==== Documento di origine ====
Spese comunali fuori bilancio – Rapporto obbligatorio fra privato ed amministratore o funzionario

In tema di spese fuori bilancio dei Comuni (e, più in generale, degli enti locali) agli effetti di quanto disposto dall’art. 23, quarto comma, del d.l. 2 marzo 1989, n. 66 (convertito, con modificazioni, in legge 24 aprile 1989, n. 144), l’insorgenza del rapporto obbligatorio direttamente con l’amministratore o il funzionario che abbia consentito la prestazione – con conseguente impossibilità di esperire nei confronti del Comune l’azione di arricchimento senza causa, stante il difetto del necessario requisito della sussidiarietà – si ha in tutti i casi in cui manchi una valida ed impegnativa obbligazione dell’ente locale, con la conseguenza che, dopo l’introduzione di tale normativa, la questione del riconoscimento dell’utilità della prestazione si pone, di regola, solo allorché il funzionario o l’amministratore – responsabili verso il privato – propongano l’azione di cui all’art. 2041 cod. civ. nei confronti della P.A.
====
> **Obiettivo**: Prosegua il testo sulle spese comunali fuori bilancio, riprendendo subito dopo l'ultima frase riportata.
==== Materiale ====
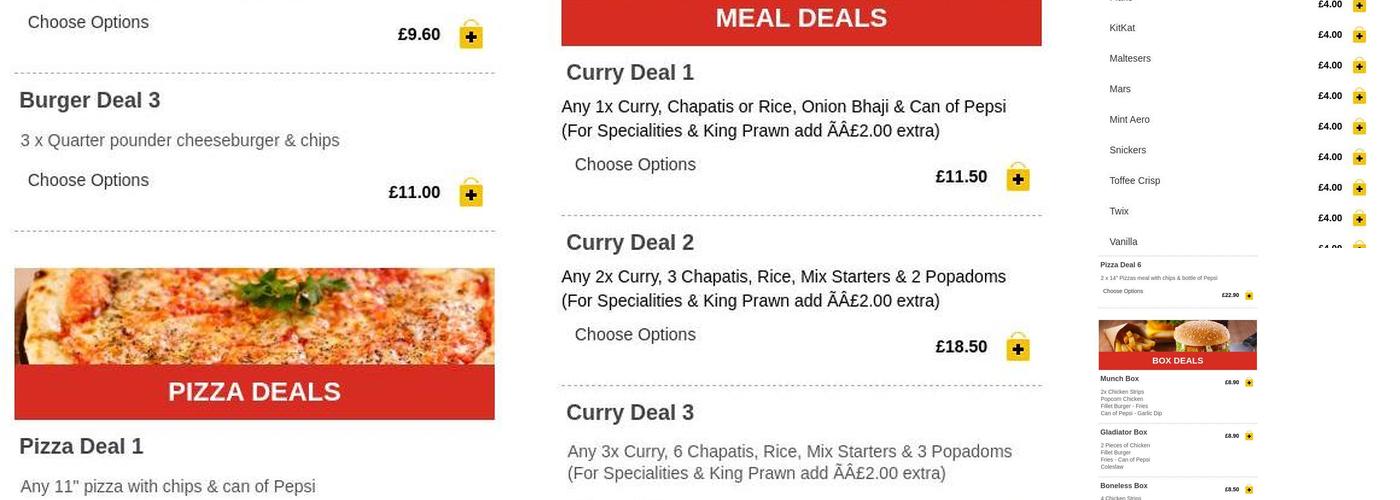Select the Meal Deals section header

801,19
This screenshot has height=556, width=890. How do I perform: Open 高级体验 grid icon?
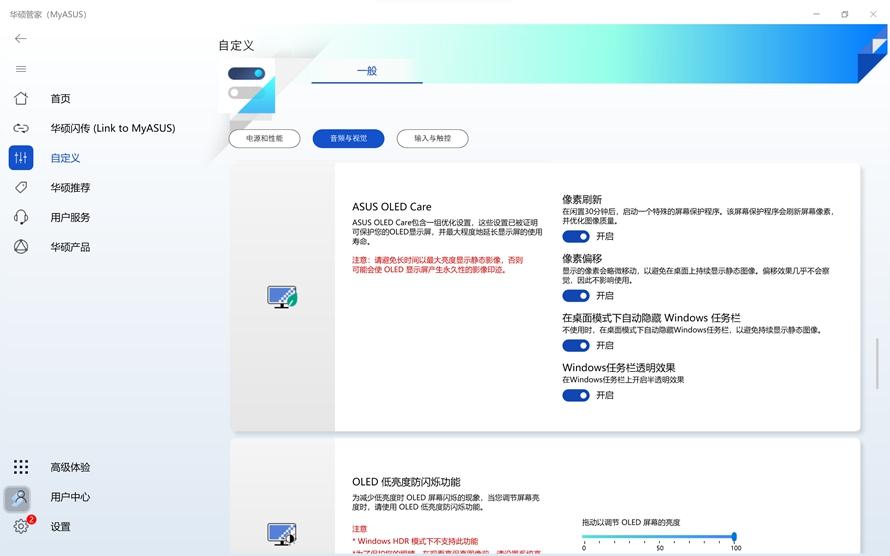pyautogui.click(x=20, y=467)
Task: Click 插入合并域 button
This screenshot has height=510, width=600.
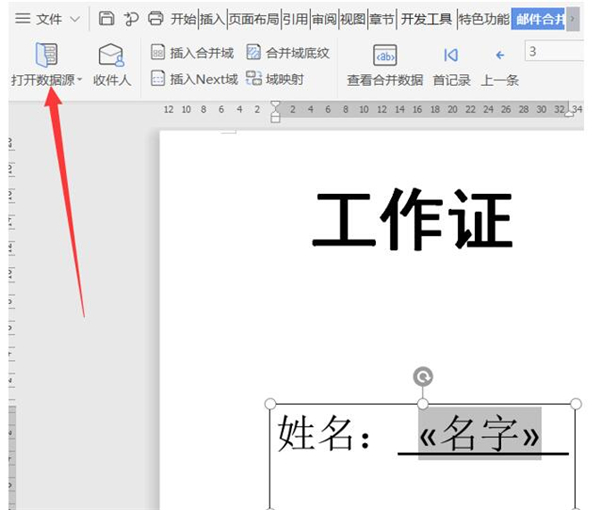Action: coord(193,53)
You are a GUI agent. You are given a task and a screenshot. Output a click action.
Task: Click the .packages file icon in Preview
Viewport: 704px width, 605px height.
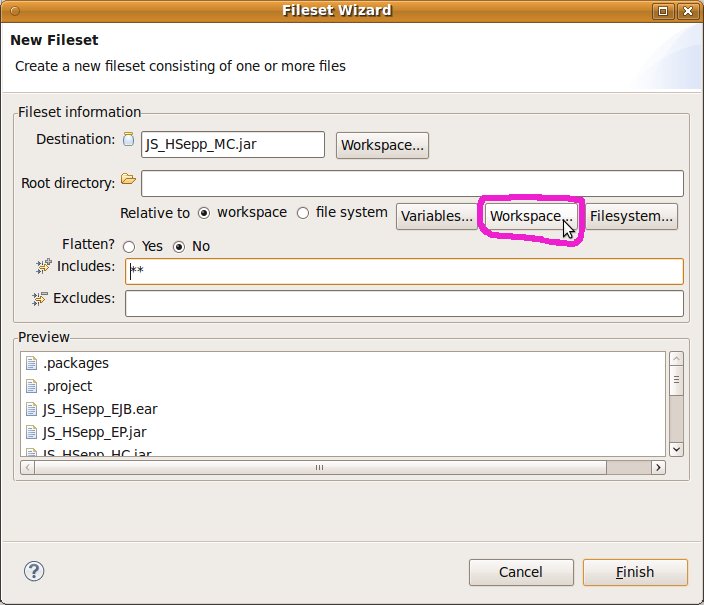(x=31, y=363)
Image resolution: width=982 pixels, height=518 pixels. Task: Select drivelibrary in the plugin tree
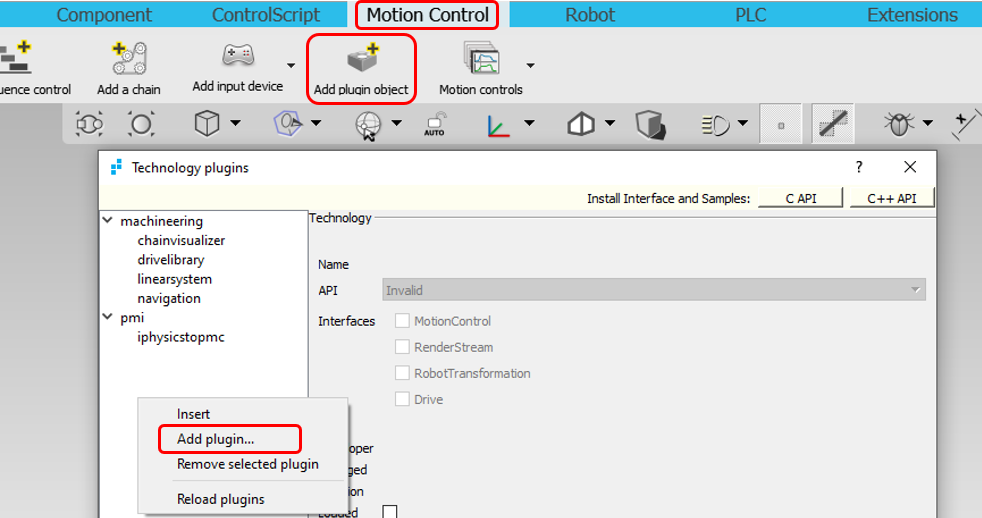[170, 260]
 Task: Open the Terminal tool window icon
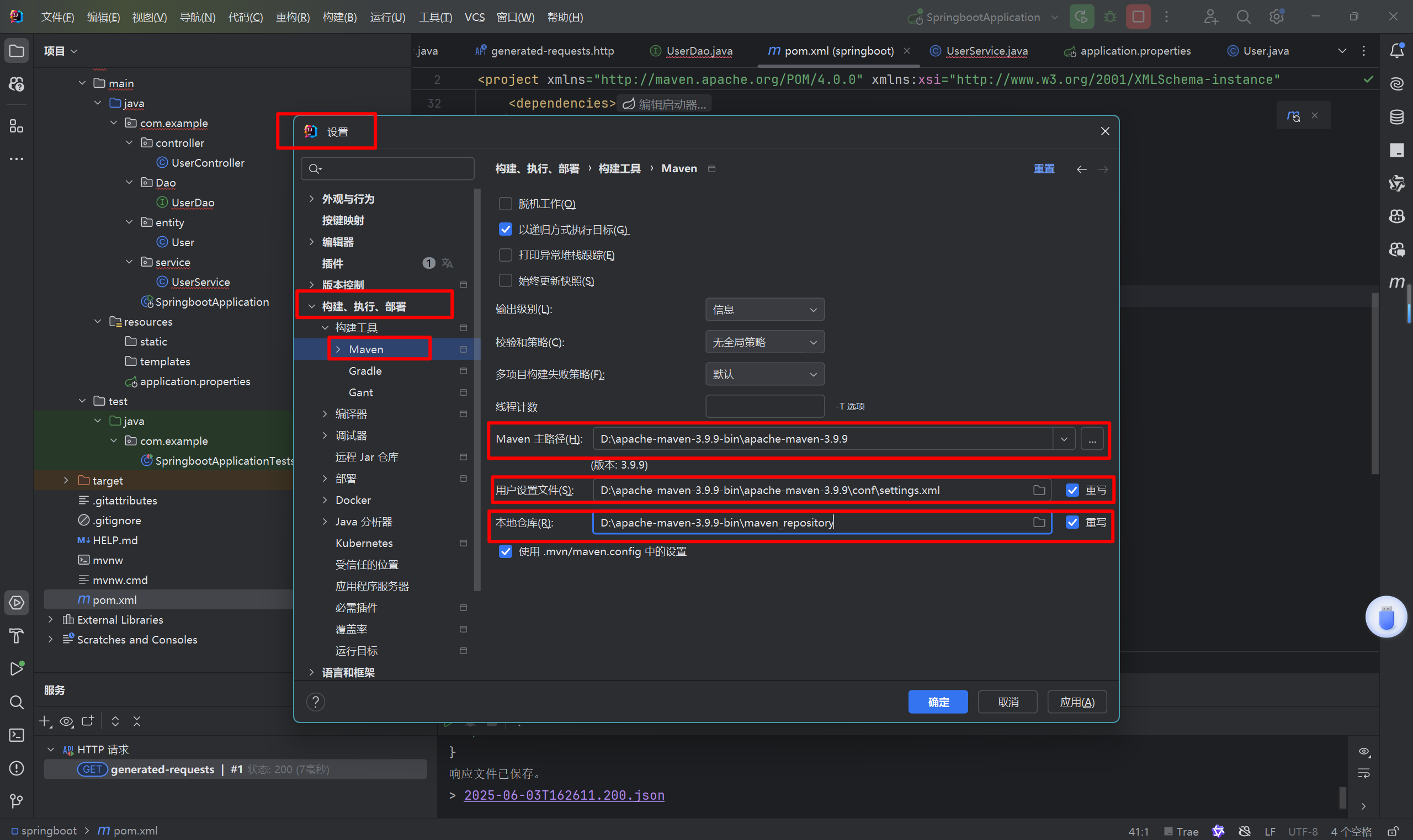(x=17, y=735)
====
==== Materiale ====
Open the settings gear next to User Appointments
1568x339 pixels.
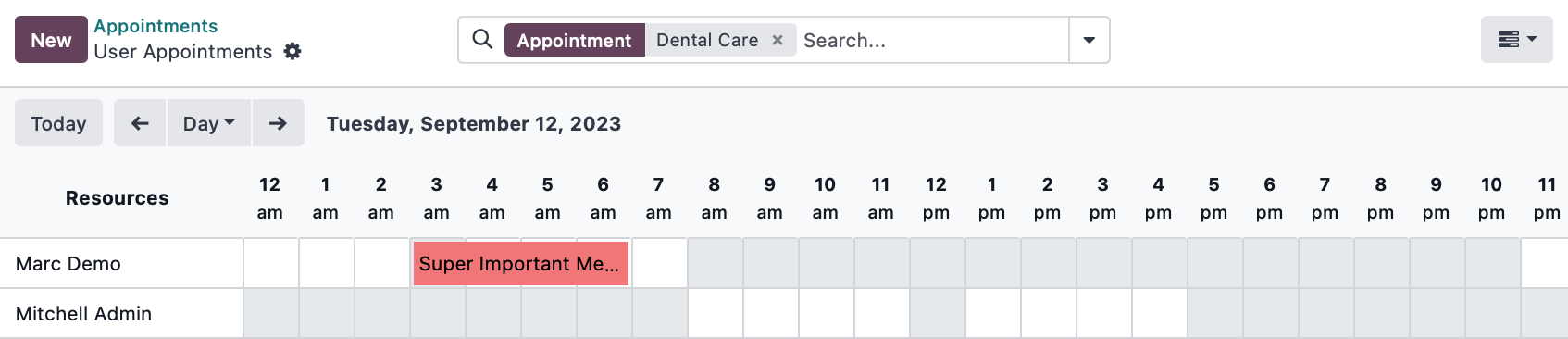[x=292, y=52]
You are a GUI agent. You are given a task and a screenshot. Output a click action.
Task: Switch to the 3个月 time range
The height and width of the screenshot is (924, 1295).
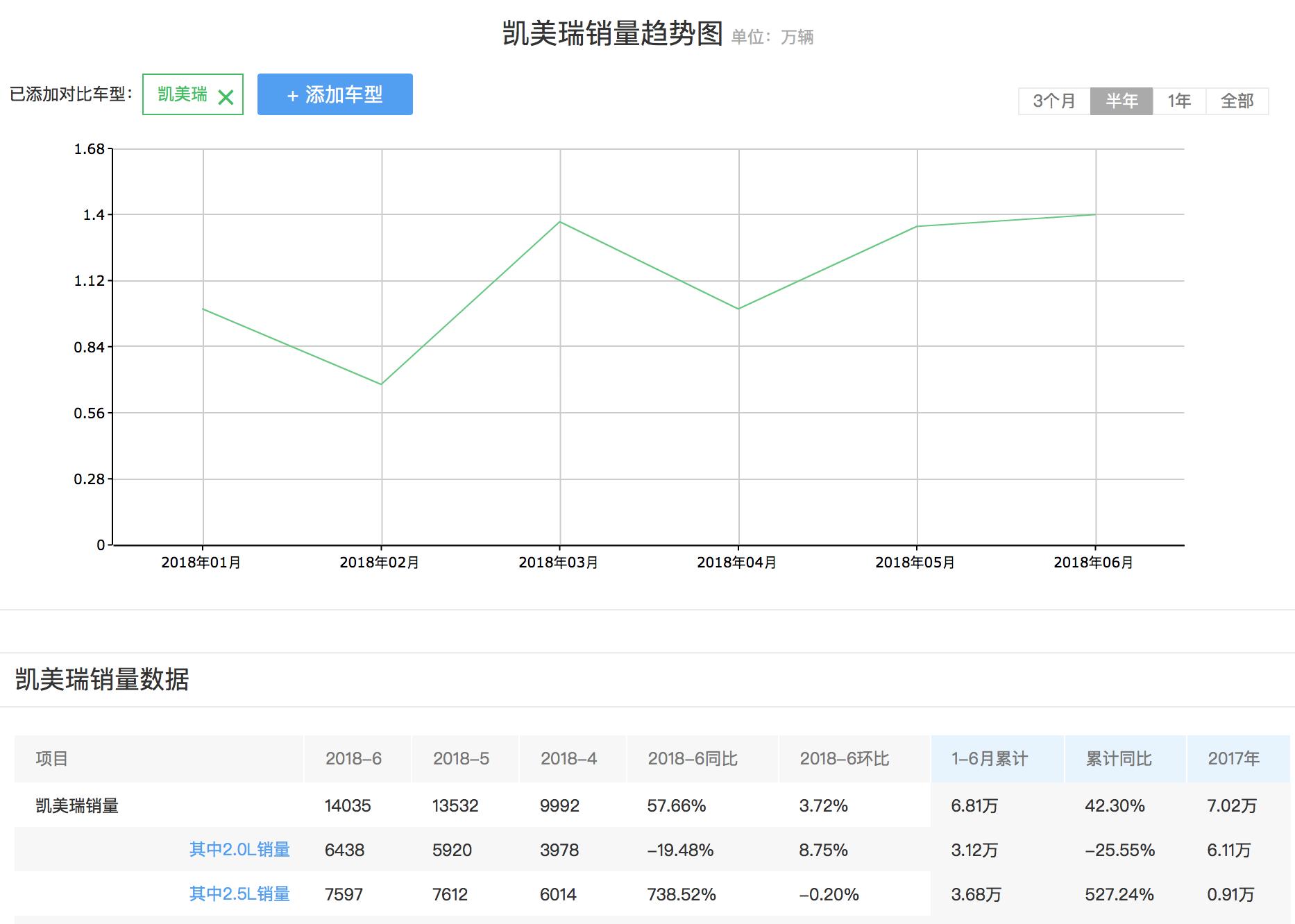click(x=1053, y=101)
====
==== Materiale ====
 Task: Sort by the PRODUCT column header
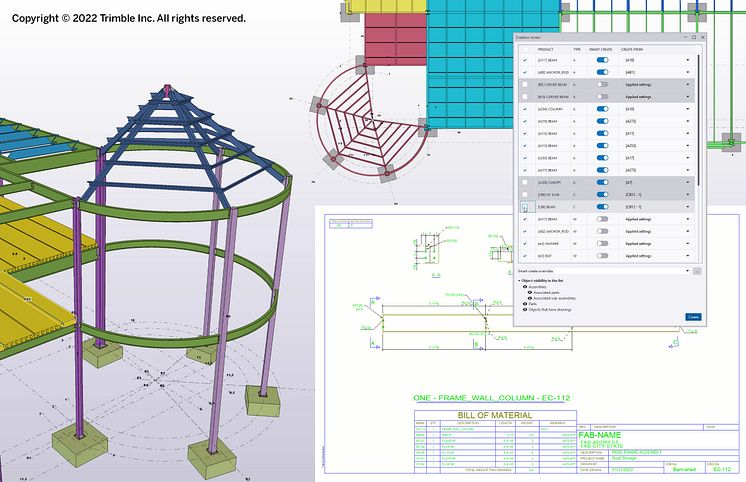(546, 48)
====
> **Risposta all'esercizio**:
Ricorso per Cassazione – Sindacato sull’interpretazione, da parte del giudice del merito, di delibere e regolamenti comunali

Qualora con il ricorso per cassazione si sollevino censure che comportino l’esame di delibere comunali, decreti sindacali e regolamenti comunali, è necessario – in virtù del principio di autosufficienza del ricorso stesso – che il testo di tali atti sia interamente trascritto e che siano, inoltre, dedotti i criteri di ermeneutica asseritamente violati, con l’indicazione delle modalità attraverso le quali il giudice di merito se ne sia discostato, non potendo la relativa censura limitarsi ad una mera prospettazione di un risultato interpretativo diverso da quello accolto nella sentenza.

Corte di Cassazione, Sezione 6 civile, Ordinanza 23 gennaio 2014, n. 1391   (CED Cassazione 2014)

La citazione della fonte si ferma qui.